What the task requires ▸ Reproduce verbatim the lines of the items starting with the line containing "The height and" and ending with the line containing "(x=853, y=438)", both of those lines included.

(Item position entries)

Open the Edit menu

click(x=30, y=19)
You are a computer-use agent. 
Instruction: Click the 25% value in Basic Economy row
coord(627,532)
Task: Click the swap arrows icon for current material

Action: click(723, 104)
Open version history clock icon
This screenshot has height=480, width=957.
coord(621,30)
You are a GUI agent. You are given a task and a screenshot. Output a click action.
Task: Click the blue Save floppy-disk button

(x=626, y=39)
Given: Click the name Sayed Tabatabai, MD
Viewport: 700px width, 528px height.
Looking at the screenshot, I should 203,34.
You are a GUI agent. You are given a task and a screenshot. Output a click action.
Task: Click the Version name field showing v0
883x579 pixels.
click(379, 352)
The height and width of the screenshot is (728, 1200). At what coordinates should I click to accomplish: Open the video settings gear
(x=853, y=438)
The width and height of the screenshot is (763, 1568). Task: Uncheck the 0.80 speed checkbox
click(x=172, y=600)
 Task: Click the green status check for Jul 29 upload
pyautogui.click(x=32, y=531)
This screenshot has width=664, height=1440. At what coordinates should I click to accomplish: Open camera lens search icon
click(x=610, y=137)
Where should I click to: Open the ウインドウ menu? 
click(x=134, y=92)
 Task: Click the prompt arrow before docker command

Task output ▸
The height and width of the screenshot is (728, 1200). At what coordinates should I click to accomplish: Open the video settings gear
(x=853, y=438)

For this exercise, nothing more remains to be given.